Teks Sumber:
>>>>>

Syekh Abu Bakar Najih menulis sebuah booklet berjudul Idarah Al-Tawakhusy. Booklet ini cukup tenar di kalangan mujahid dimana menjelaskan mengenai penguasaan wilayah tak bertuan dengan merebut simpati masyarakat. William Kantz menerjemahkan tulisan 112 halaman tersebut sebagai management of savagery. Ini kemudian menjadi rujukan bagi ISIS yang mereka anggap sebagai fase awal.
ISIS (Islamic State of Irak and Syria) meyakini penguasaan Raqqa dan Mosul merupakan bagian dari Idarah Al-Tawakhusy. Mereka percaya telah memenuhi syaratnya dimana terdapat komunitas kecil, adanya Manhaj/ideologi, ketersediaan senjata/peralatan perang, wilayah/teritorial dan situasi “huru hara” atau kekacauan luar biasa atau adanya konflik sosial yang mendukung.
Berkaitan dengan itu, penulisnya memberikan beberapa rekomendasi kebijakan yang mungkin bisa diterapkan dalam keadaan tersebut. Pertama, perlu menciptakan rasa aman pada internal masyarakat yang telah berpihak. Kedua, kelompok tersebut harus mencukupi kebutuhan pokok; sandang dan pangan sehari-hari. Ketiga, perlu menjaga keamanan dari dari serangan serangan musuh.
Selanjutnya, penegakan hukum berdasarkan syari’at Islam juga menjadi prioritas siapapun yang berhasil berkuasa yang berdampak pada peningkatan kualitas “iman” setiap personal serta meningkatkan kualitas kecakapan “militer” para pemudanya sehingga tercipta generasi baru abnau-l-harb di setiap elemen masyarakat. Kemudian hal tersebut juga harus diiringi dengan peningkatkan kualitas “ilmu Syar’i”.
Penguasa baru juga perlu melakukan Ta’lifu-l-quluub atau pendekatan hati guna mempersatukan tali persaudaraan antara yang mampu dan yang hidup sederhana. Hal yang perlu dilakukan adalah menjawab segala gosip atau syubhatyang beredar terutama yang dihembuskan oleh munafiqun dan meningkatkan perlawanan pada musuh sehingga bisa memperluas teritorial. Terakhir, kelompok harus berkoalisi atau “tansiq” dengan komunitas lain sesuai dengan syariat Islam.
Rekomendasi-rekomendasi di atas nampaknya dilaksanakan betul oleh ISIS ketika memasuki Raqqa. Itu pula yang dijadikan sebagai propaganda awal menarik dukungan lebih luas serta mendatangkan pengikut lebih banyak ke wilayah mereka.

<<<<<

Tugas Latihan:
- A) Menurut teks tentang Idarah Al-Tawakhusy, dengan judul apa William Kantz menerjemahkan booklet tersebut?
- B) Salinlah tanpa perubahan seluruh bagian teks tentang Idarah Al-Tawakhusy, mulai dari "Selanjutnya, penegakan hukum" terus sampai "dengan syariat Islam.".

Data Tercatat:
>>>>>

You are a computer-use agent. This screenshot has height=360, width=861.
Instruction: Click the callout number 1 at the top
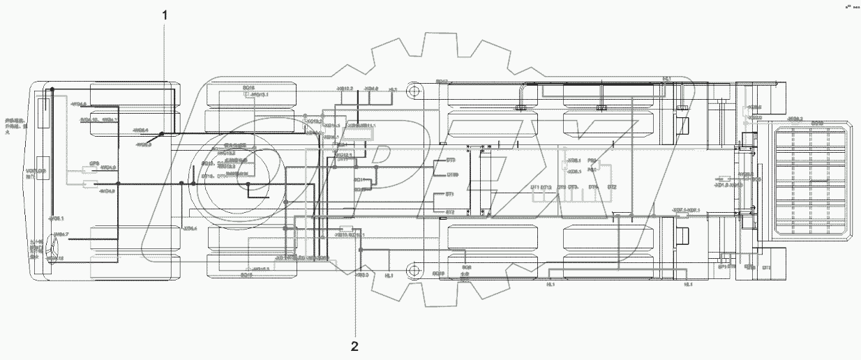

<<<<<

Kunci Jawaban:
- A) Management of savagery.

- B)
Selanjutnya, penegakan hukum berdasarkan syari’at Islam juga menjadi prioritas siapapun yang berhasil berkuasa yang berdampak pada peningkatan kualitas “iman” setiap personal serta meningkatkan kualitas kecakapan “militer” para pemudanya sehingga tercipta generasi baru abnau-l-harb di setiap elemen masyarakat. Kemudian hal tersebut juga harus diiringi dengan peningkatkan kualitas “ilmu Syar’i”.
Penguasa baru juga perlu melakukan Ta’lifu-l-quluub atau pendekatan hati guna mempersatukan tali persaudaraan antara yang mampu dan yang hidup sederhana. Hal yang perlu dilakukan adalah menjawab segala gosip atau syubhatyang beredar terutama yang dihembuskan oleh munafiqun dan meningkatkan perlawanan pada musuh sehingga bisa memperluas teritorial. Terakhir, kelompok harus berkoalisi atau “tansiq” dengan komunitas lain sesuai dengan syariat Islam.